Segment Start: Given entries
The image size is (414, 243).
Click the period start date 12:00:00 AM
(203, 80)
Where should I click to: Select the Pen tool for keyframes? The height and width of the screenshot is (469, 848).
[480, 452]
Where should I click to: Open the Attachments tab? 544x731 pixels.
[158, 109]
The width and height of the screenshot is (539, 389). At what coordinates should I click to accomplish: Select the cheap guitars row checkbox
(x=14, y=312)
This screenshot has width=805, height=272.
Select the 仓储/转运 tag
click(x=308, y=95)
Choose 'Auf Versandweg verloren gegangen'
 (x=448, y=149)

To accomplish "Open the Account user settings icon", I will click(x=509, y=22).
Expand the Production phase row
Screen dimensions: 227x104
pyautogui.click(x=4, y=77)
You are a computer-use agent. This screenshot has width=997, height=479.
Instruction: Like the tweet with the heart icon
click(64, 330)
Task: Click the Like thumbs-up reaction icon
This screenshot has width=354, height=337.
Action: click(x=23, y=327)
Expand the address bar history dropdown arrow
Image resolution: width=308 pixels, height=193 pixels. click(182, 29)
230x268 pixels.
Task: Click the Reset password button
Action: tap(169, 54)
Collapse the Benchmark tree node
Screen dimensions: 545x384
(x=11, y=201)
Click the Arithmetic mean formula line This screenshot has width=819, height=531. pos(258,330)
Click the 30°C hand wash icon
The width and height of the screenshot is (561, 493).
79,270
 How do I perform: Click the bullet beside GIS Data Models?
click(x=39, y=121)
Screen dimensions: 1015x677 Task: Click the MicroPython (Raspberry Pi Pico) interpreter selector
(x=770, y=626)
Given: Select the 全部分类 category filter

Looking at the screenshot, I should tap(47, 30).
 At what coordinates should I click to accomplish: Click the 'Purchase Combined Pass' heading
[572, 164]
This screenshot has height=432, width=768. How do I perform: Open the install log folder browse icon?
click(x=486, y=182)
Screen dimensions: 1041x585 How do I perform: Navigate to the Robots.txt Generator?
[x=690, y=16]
Segment End: Given entries
• Problem requirements: Type out all of the material again, word for word.

• Worked solution:
The image size is (414, 243).
Click the period start date 12:00:00 AM
(203, 80)
Where should I click to: Select the Pen tool for keyframes? The height and width of the screenshot is (469, 848).
[480, 452]
Where should I click to: Open the Attachments tab? 544x731 pixels.
[158, 109]
The width and height of the screenshot is (539, 389). At what coordinates should I click to accomplish: Select the cheap guitars row checkbox
(x=14, y=312)
This screenshot has width=805, height=272.
Select the 仓储/转运 tag
click(x=308, y=95)
Choose 'Auf Versandweg verloren gegangen'
 (x=448, y=149)

To accomplish "Open the Account user settings icon", I will click(x=509, y=22).
Expand the Production phase row
Screen dimensions: 227x104
pyautogui.click(x=4, y=77)
You are a computer-use agent. This screenshot has width=997, height=479.
Instruction: Like the tweet with the heart icon
click(64, 330)
Task: Click the Like thumbs-up reaction icon
This screenshot has width=354, height=337.
Action: click(x=23, y=327)
Expand the address bar history dropdown arrow
Image resolution: width=308 pixels, height=193 pixels. click(182, 29)
230x268 pixels.
Task: Click the Reset password button
Action: tap(169, 54)
Collapse the Benchmark tree node
Screen dimensions: 545x384
(x=11, y=201)
Click the Arithmetic mean formula line This screenshot has width=819, height=531. pos(258,330)
Click the 30°C hand wash icon
The width and height of the screenshot is (561, 493).
79,270
 How do I perform: Click the bullet beside GIS Data Models?
click(x=39, y=121)
Screen dimensions: 1015x677 Task: Click the MicroPython (Raspberry Pi Pico) interpreter selector
(x=770, y=626)
Given: Select the 全部分类 category filter

Looking at the screenshot, I should tap(47, 30).
 At what coordinates should I click to accomplish: Click the 'Purchase Combined Pass' heading
[572, 164]
This screenshot has height=432, width=768. How do I perform: Open the install log folder browse icon?
click(x=486, y=182)
Screen dimensions: 1041x585 How do I perform: Navigate to the Robots.txt Generator?
[x=690, y=16]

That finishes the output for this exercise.